State Superintendent Molly Spearman told the subcommittee revamping the funding formulas is long overdue. It was the first meeting of the five-member Senate panel created to find a solution to the high court's ruling.
Ruling on a 21-year-old case, the justices found in November that the state's decades-old, piecemeal funding scheme fails to provide students in poor, rural districts the opportunity to succeed. They told legislators and district officials to collectively fix the problem but gave no clear instructions and no timeline for doing so.
An answer will not come this year.
Sen. Wes Hayes, R-Rock Hill, said the panel he co-chairs will work in the off-session with the goal of advancing legislation next year. Hayes expects the next meeting to be after the session ends in June. A 17-member panel created by House Speaker Jay Lucas — which includes educators — began meeting in February and has until January to make recommendations.
Sen. Greg Hembree said the task is overwhelming.
"I felt like the court was saying, 'Fix world peace and get back to us on Tuesday,'" said Hembree, R-North Myrtle Beach, adding the complex problem involves far more than what occurs in classrooms. "The decision leaves me scratching my head. ... At least it provides focus and motivation to tackling that problem. We should work harder. We can do better."
Attorney Carl Epps said he's disappointed by the slow response. Every day of delay is another day children miss out on a better future, he said.
"I understand it's a deliberative process, and this is a once-in-a-lifetime generation, and we want to get it right," said Epps, who represented rural districts that sued the state for adequate funding in 1993. "But we need to pick up the pace."

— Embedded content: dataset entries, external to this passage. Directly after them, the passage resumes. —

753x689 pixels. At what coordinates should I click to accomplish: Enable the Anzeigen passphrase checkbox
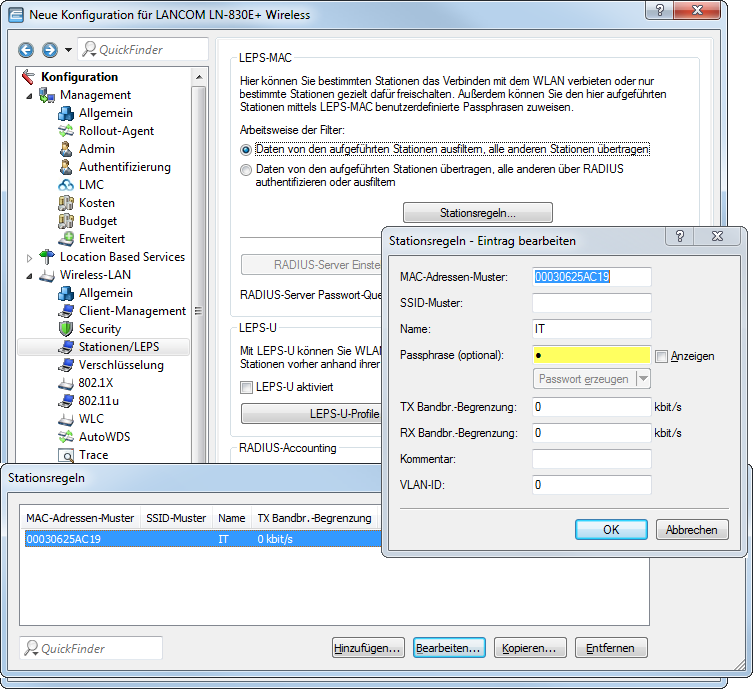(x=661, y=356)
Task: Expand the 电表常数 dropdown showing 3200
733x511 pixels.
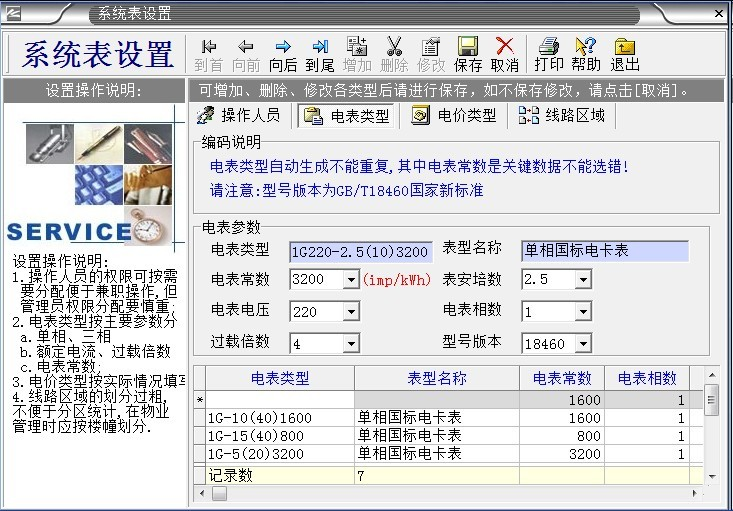Action: pyautogui.click(x=351, y=281)
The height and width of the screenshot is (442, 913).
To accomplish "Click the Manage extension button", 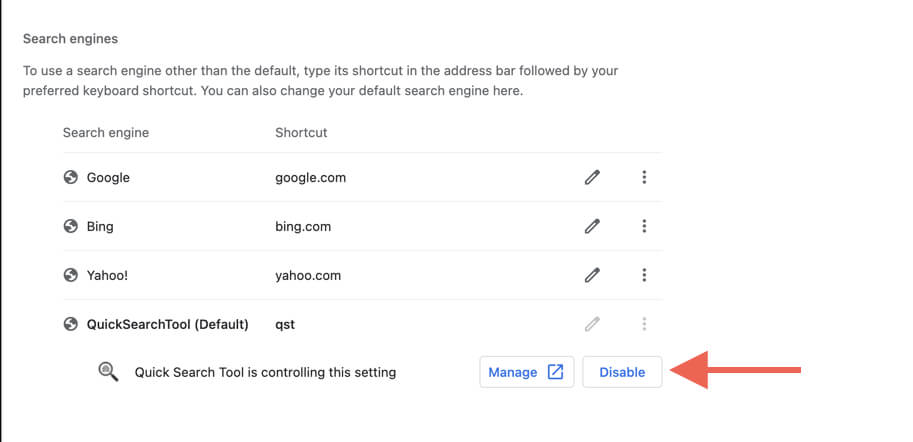I will (x=514, y=372).
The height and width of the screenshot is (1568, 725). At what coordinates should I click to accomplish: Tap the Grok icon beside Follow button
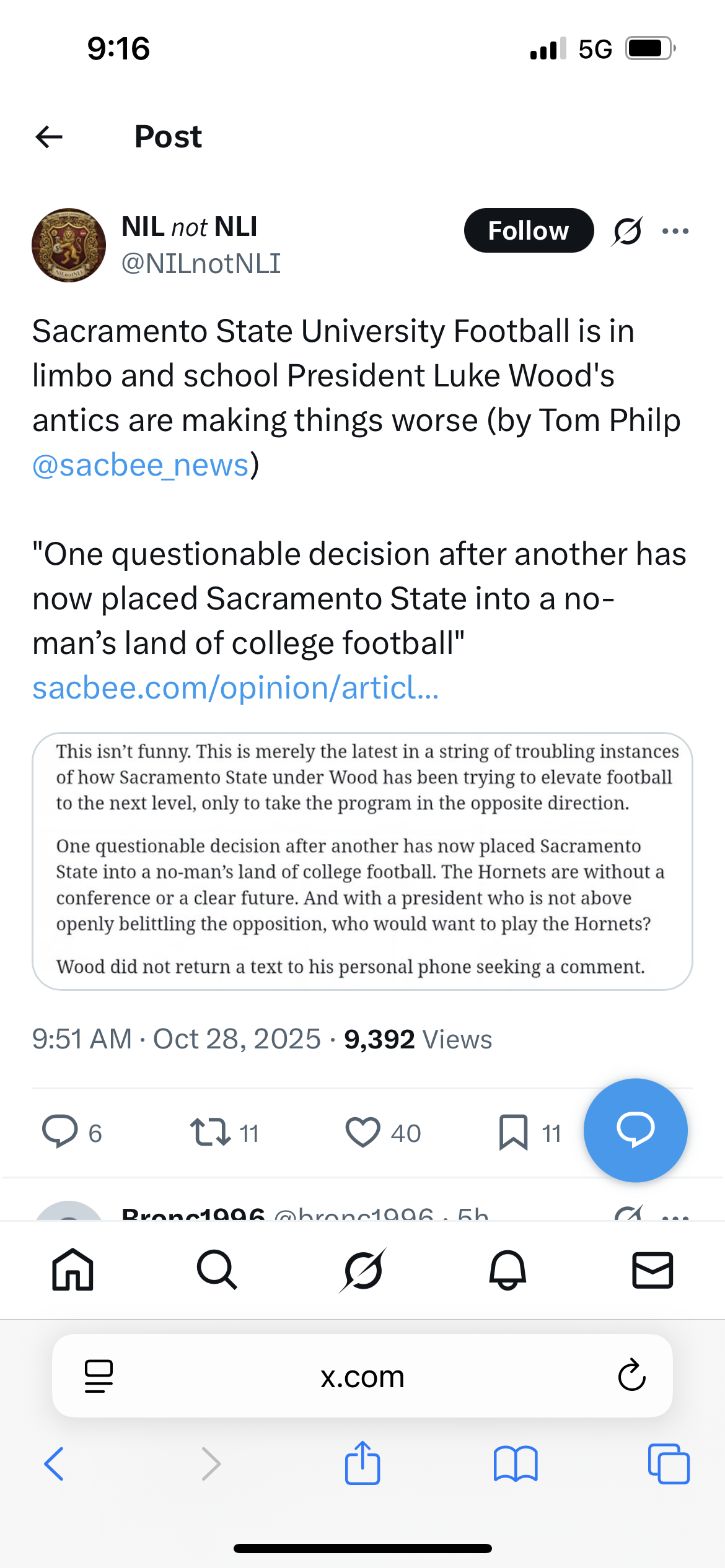pyautogui.click(x=627, y=231)
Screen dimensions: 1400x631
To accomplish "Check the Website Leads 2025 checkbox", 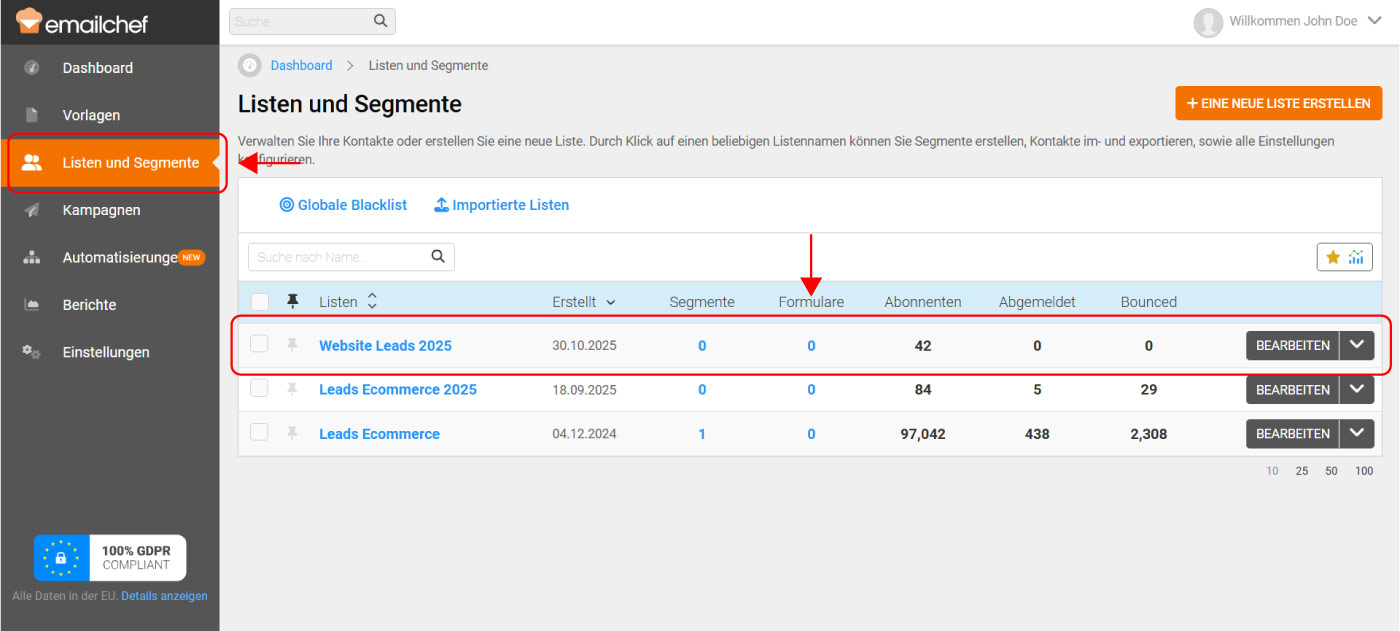I will point(259,344).
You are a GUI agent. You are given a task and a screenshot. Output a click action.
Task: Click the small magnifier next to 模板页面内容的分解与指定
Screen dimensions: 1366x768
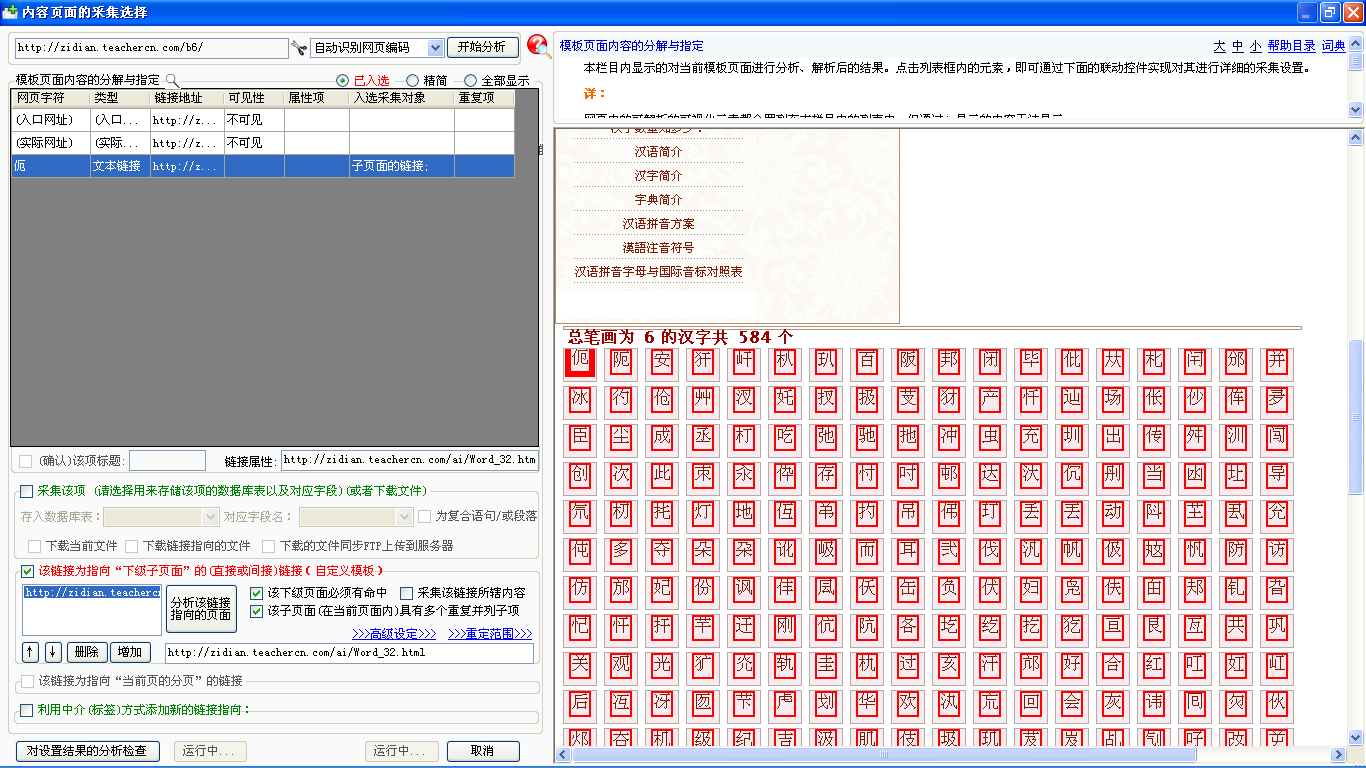click(171, 80)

Spearman said she's working to coordinate the many volunteer groups that want to help.
"There are a lot of little things going on all over. The problem is there's no coordination," she said. "None of these groups are talking to each other."
She said a major initiative of her term will be working to provide all at-risk children high-quality educational opportunities after school and during the summer.
"Even if we have great teachers doing their jobs in the regular school year, and we send them home with no opportunity for nurturing in the summer, they come back further behind than we left them and the gap widens," said Spearman, a former teacher and principal.